Q: Which Texas laws prohibit running a stop sign or a stop light?
When a driver causes an accident because he fails to stop for a traffic control device, the resulting injuries can be serious, and even deadly. Stop signs and stop lights are the two types of Texas traffic control devices that require drivers to come to a complete stop.
The laws pertaining to failure to stop are found in section 544 of the Texas transportation code. Running a stop sign is prohibited by section 544.010, and running a stop light is against the law according to section 544.007.

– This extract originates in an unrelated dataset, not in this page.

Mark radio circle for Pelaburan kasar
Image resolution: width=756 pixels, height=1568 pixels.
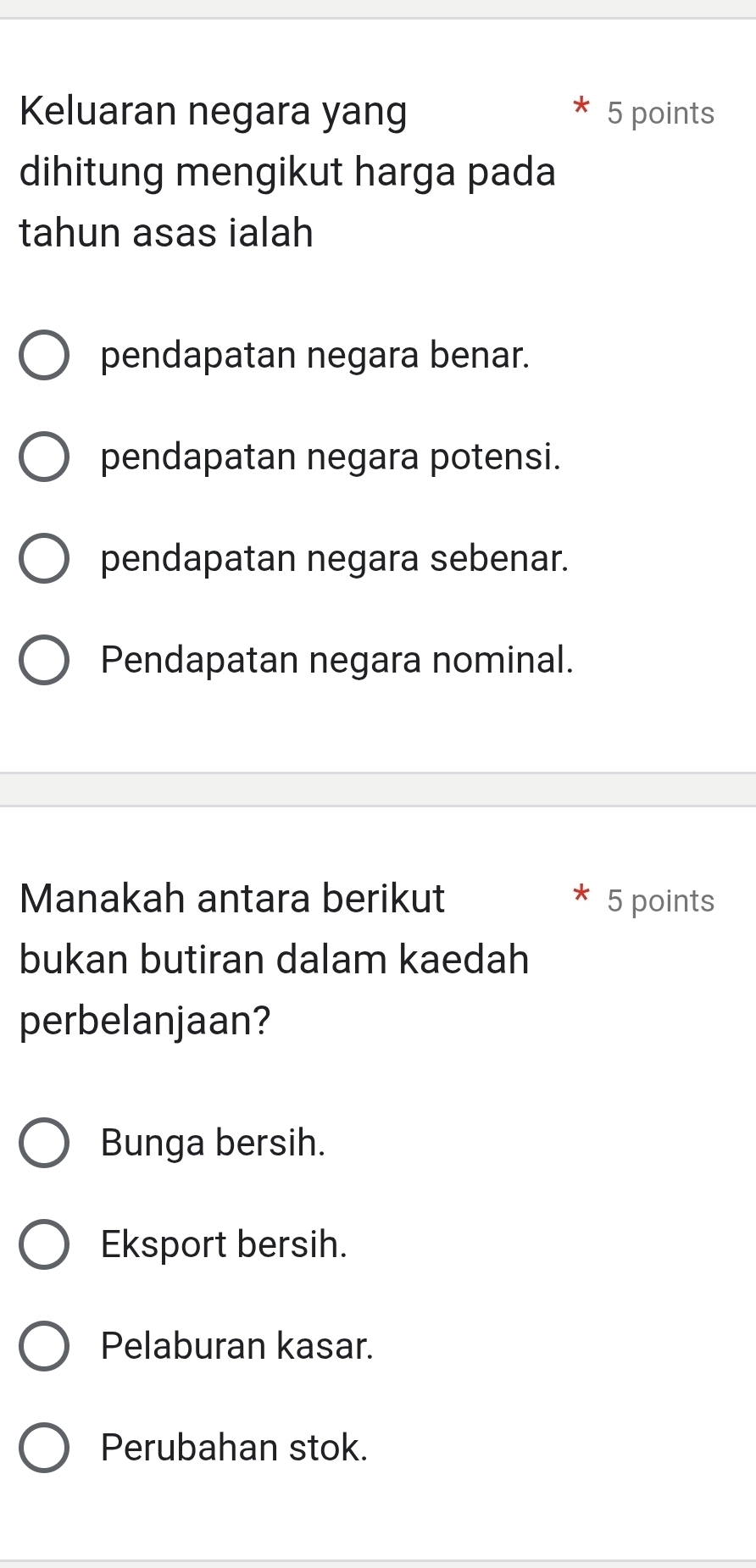click(44, 1346)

When a driver runs a stop light or ignores a stop sign, he may do so either intentionally or inadvertently. Drivers may be impatient and unwilling to wait for the light to change, or simply distracted and not paying sufficient attention. Since they have a duty to obey all traffic signals, failure to stop constitutes a form of negligence per se.

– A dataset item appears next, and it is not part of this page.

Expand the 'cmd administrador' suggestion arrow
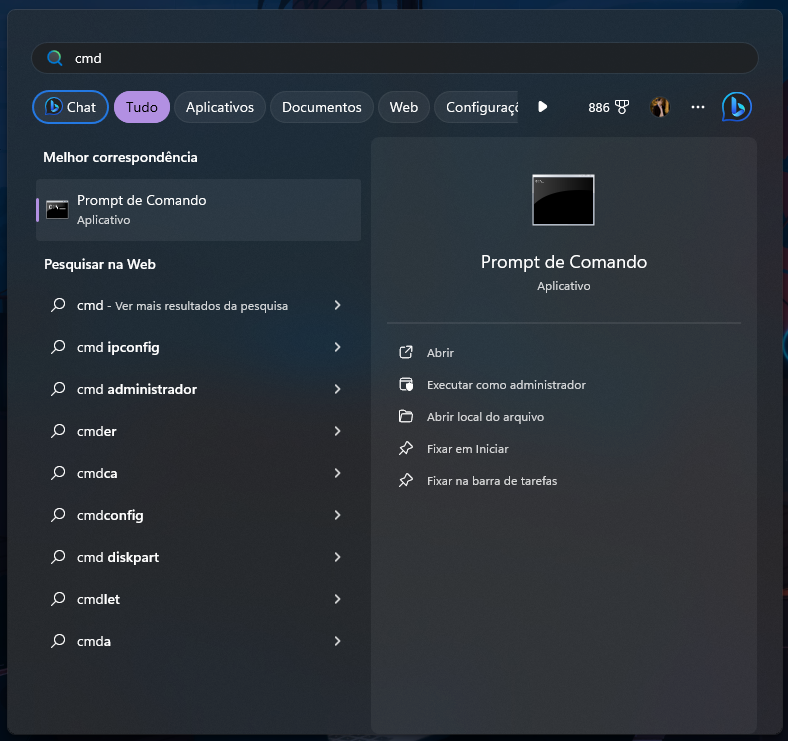 pyautogui.click(x=337, y=389)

Negligence Per Se vs. Ordinary Negligence
Negligence per se differs from ordinary negligence in a few important ways. In a vehicle accident, ordinary negligence is a thoughtless decision that leads to the injury or death of an innocent victim. While the at-fault driver may have behaved carelessly, his actions weren't a violation of the law.
Negligence per se, on the other hand, involves the violation of a statute that results in harm to another person. A negligence per se action arises when:
- The legislature establishes a statute that imposes a duty of care;
- A driver violates that statute; and
- This violation results in injury to another person.
Laws that prohibit drivers from running stop signs and stop lights are intended to protect other citizens, such as motorists and pedestrians, from harm. If you’ve been injured by another driver when he failed to stop, you’re entitled to compensation.